In the wake of complaints it is friendlier with developers than constituents, Oxnard’s city council members have agreed to put a controversial proposal on the November ballot that many in the business community say will drive those same developers away.

But the Oxnard city councilman who lobbied for the Oxnard Traffic Initiative says he doesn’t buy the notion that it will bring Oxnard’s growth to a standstill and jeopardize a critical source of money to pay for public works projects.

“Developers aren’t the only ones that pay for infrastructure,” said Tim Flynn, who voted July 8 with the rest of Oxnard’s city council — one of whom publicly scolded him for putting the councilmen “in a difficult position” — to let voters consider the initiative.

“They make a contribution towards that, but there’s also federal and state aid,” said Flynn, adding that there are alternatives for financing and funding large projects, like business assessment districts.

If the initiative becomes law, residential projects of six or more homes or commercial projects larger than 5,000 square feet could not be built within five miles of the most crowded intersections without voter approval.

Critics say that would mean developers would have to pay the cost of improving every intersection within five miles of a project, making them too expensive to be worth while.

“It’s a matter of dollars. In the case of an intersection like Five Points, it would take millions,” said Matt Winegar, Oxnard’s development resources director. “There aren’t many projects that can handle that cost.”
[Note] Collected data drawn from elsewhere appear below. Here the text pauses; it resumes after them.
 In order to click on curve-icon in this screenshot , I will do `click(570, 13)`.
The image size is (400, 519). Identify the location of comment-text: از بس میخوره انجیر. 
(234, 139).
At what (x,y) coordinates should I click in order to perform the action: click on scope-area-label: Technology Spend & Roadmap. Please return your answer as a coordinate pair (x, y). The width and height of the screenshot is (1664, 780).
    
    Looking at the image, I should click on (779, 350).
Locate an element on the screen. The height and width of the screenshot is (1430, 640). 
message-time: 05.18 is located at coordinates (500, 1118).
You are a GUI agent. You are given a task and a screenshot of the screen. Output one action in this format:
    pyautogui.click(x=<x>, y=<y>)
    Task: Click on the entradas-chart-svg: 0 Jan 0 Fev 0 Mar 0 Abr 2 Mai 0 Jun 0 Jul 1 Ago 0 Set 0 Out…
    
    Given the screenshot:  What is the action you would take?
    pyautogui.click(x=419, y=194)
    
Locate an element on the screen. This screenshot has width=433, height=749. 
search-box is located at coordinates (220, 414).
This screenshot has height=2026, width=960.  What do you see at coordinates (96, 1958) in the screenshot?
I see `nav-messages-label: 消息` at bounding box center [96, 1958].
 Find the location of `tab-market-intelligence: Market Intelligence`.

But Flynn says the initiative is more of a quality of life rule that would have a positive impact on city revenues by reducing the drain on utilities, calls for fire and police service and by encouraging more people to shop in Oxnard with less traffic.

Easing that strain on resources is critical because the city has grown beyond what the city’s general plan is written for, says Flynn.
“There are probably about 50,000 more people” in Oxnard than the city’s general plan takes into account, Flynn said. “Even though the general plan is a blueprint, we didn’t update it.”

Oxnard is doing a general plan update for the first time since 1990, when the current plan was approved. Flynn says a major oversight during the years since was not raising the traffic impact fee to take advantage of a booming housing market.

In 1993, Oxnard’s city council reduced the traffic impact fee from $542 to $176 per average daily trip (ADT) to make the town more attractive to developers. ADT is the estimated volume of traffic added by a single family residence.

“In 1998, one of the greatest booms in housing occurred,” said Flynn. “Ten years of unprecedented growth, and we went without those fees.”

Although other impact fees have been raised regularly, the traffic impact fee remained at its reduced level until last year, when it was adjusted back up to $730 ADT. Flynn said when he asked a senior city staff member why the fee wasn’t raised sooner, he was told, “We just didn’t get around to it.”

Flynn says that oversight has cost the city millions of dollars it could have raised for housing and infrastructure. Figuring there have been perhaps 300,000 to 350,000 average daily trips added to Oxnard’s traffic during the 14 years the impact fee was low, he estimates the city has missed out on as much as $100 million of revenue because of the reduction.

But Winegar said the traffic impact fee’s adjustment depended on the timing of a general plan update.

“You have to evaluate the entire system you’re dealing with,” whether it’s sewer, water or other infrastructure systems, explained Winegar. “The street master plan is generally only updated when the general plan is updated.”

Winegar said he wasn’t sure what the city would do to make up any lost revenue if the initiative passes, but noted some large projects like River Park have been financed with municipal bonds. Flynn dismissed the suggestion the initiative might have prompted a sales tax proposal that recently polled badly in a city survey.

“No one really knows to what extent the traffic initiative influenced the city to propose the sales tax,” said Flynn, who suggested staff were probably just considering costs and where general funds were coming from. “(Opponents) might try to link it to a sales tax, but that’s all just phoney baloney.”